2. „Legenda o Smoku Wawelskim” – słuchanie utworu i rozmowa na temat wiary we własne siły, jaką prezentował szewc Skuba. Rodzic podczas czytania legendy może ilustrować ją sylwetami bohaterów oraz przedmiotami wymienionymi w utworze. Postać Smoka Rodzic tworzy z zielonego balonu, który nadmuchuje, ale nie zawiązuje. Podczas czytania utworu przy scenie, gdy smok pije wodę z Wisły, Rodzic stopniowo nadmuchuje balon. Gdy dochodzi do fragmentu: (…) napęczniał tak bardzo, że nagle pękł z hukiem i rozpadł się na milion kawałków!, przekuwa balon szpilką. Dla efektu do środka balonu można wrzucić odrobinę konfetti. (pomoce: papierowe sylwety bohaterów król Krak, rycerze, szewczyk Skuba, owce, królewna, mieszkańcy), ilustracje: zamek, pieczara, Wisła (niebieska tkanina), smok wykonany z zielonego balonu, szpilka)
Legenda o Smoku Wawelskim
Weronika Kostecka
Czy wiesz, co upamiętnia krakowski pomnik smoka stojący u stóp Wawelu? Ten potwór jest na szczęście z metalu i nikomu nie może zrobić krzywdy, ale jego pierwowzór nie na żarty nastraszył mieszkańców Krakowa.
Dawno, dawno temu, tak dawno, że nikt już nawet nie pamięta, kiedy dokładnie to się wydarzyło, w pieczarze pod Wawelskim Wzgórzem zamieszkał najprawdziwszy, straszliwy smok ziejący ogniem. Gdy wydawał z siebie złowrogi ryk, drżały ściany wszystkich domów, a nawet ściany zamku, w którym mieszkał król Krak. Smok polował na pasące się owce i inne zwierzęta. Pożerał je, a gdy tylko ponownie zgłodniał, znów wyruszał na łowy, wprawiając w przerażenie wszystkich mieszkańców. Zdarzało mu się też porywać bezbronne dziewczęta. Ze strachu o swoje córki i żony krakowianie sami zaczęli podrzucać mu pod jaskinię tłuściutkie owce z nadzieją, że gdy potwór się naje, nie będzie polował. Wszyscy jednak drżeli na myśl, że w końcu zabraknie zwierząt…

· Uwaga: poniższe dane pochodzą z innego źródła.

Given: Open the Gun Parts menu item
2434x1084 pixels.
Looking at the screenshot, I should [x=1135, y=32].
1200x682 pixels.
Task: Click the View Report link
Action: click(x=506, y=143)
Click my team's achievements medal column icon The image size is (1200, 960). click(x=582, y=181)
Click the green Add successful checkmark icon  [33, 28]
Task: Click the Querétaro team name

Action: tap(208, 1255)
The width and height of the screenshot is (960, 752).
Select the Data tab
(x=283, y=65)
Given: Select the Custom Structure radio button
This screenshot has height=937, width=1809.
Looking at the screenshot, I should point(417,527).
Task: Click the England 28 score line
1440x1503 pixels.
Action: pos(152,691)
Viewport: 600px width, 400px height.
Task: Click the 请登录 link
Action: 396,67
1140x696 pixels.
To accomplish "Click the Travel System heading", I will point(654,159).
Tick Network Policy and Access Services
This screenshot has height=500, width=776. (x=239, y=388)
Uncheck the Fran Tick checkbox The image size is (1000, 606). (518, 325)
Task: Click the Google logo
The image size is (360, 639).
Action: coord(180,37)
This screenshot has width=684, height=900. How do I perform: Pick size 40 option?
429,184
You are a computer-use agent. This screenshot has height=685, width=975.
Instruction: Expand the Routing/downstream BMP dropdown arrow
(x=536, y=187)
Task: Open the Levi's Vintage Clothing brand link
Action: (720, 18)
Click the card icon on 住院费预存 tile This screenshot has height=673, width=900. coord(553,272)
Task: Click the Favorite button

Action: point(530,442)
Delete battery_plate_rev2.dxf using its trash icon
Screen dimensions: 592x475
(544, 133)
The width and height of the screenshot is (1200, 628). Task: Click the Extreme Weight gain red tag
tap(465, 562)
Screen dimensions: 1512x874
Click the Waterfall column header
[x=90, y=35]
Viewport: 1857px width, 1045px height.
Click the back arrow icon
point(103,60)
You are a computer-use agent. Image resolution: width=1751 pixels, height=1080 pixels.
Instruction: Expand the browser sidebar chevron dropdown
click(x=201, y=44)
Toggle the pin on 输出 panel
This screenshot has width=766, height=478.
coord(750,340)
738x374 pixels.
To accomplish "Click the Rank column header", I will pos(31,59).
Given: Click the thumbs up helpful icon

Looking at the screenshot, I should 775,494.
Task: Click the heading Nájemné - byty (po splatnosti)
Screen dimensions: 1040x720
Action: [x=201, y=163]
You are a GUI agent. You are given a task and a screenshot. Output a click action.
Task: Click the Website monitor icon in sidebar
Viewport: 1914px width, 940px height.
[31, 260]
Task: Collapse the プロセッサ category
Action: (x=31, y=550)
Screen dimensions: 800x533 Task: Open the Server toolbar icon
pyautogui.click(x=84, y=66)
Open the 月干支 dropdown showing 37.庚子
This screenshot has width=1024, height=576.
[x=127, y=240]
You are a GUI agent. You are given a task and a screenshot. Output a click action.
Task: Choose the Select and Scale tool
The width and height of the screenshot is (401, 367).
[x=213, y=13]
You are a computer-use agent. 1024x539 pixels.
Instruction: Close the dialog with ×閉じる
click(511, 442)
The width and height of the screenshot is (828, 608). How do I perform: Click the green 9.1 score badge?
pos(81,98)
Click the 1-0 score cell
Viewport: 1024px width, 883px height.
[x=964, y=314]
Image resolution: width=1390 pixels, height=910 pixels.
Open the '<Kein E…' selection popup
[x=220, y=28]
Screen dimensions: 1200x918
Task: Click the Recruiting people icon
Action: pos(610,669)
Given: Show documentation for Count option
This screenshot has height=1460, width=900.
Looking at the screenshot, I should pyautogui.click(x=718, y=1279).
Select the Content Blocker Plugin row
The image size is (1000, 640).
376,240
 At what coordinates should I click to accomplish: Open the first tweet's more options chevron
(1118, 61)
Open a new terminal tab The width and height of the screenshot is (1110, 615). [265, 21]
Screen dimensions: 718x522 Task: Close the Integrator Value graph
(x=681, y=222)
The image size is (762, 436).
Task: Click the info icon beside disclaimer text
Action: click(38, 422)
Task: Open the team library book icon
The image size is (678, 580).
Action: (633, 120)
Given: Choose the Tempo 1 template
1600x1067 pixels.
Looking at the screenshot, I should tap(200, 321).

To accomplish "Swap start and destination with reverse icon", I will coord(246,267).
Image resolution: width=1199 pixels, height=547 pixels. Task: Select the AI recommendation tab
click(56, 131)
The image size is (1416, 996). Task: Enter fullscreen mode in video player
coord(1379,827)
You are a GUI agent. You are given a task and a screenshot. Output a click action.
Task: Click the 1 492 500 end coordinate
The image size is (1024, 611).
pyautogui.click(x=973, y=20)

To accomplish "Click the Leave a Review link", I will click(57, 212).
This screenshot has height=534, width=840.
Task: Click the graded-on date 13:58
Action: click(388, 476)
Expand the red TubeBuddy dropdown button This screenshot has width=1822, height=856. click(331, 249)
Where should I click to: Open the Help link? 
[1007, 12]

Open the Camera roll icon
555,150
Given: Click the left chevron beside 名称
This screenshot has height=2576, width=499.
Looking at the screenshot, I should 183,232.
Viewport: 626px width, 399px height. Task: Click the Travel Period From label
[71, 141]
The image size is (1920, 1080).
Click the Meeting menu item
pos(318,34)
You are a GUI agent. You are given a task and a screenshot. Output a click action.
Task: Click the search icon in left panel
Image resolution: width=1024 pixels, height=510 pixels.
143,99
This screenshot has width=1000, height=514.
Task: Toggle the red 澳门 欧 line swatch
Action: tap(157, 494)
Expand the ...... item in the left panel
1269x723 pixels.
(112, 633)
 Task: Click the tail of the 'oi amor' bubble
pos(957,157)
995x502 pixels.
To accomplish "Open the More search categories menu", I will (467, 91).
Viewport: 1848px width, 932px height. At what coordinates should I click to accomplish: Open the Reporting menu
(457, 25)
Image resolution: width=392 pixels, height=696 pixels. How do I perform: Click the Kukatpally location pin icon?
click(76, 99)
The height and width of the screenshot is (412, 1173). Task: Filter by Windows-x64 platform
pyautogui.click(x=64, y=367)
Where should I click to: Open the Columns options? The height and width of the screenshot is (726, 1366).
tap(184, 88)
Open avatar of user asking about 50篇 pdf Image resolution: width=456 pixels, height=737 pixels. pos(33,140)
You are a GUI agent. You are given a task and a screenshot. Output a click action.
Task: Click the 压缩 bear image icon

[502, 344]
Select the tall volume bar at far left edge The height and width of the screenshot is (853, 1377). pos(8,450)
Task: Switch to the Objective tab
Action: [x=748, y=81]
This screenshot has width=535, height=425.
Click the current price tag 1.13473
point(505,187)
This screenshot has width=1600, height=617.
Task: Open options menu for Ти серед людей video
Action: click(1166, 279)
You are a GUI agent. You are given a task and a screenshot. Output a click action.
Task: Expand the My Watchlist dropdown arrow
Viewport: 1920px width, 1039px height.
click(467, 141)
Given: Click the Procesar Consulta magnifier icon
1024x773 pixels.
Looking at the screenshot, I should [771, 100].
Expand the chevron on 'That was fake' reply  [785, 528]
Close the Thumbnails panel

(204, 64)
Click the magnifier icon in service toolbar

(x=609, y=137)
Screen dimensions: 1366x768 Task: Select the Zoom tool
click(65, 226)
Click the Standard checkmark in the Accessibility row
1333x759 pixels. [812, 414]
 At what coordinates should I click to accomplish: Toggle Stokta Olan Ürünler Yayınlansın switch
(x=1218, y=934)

Król Krak rozmyślał od rana do wieczora, jak się pozbyć smoka. Ogłosił nawet, że śmiałek, który zabije potwora, dostanie w nagrodę rękę królewskiej córki. Kolejni rycerze stawali do walki ze smokiem, ale żaden z nich nie zdołał go pokonać. Tym, którzy mieli szczęście, udawało się uciec; innych smok pożerał, i to razem ze zbroją. Królewna płakała, król nie spał po nocach ze zmartwienia, a mieszkańcy byli coraz bardziej przerażeni. Któregoś dnia do zamku przybył szewczyk Skuba i skłonił się przed królem.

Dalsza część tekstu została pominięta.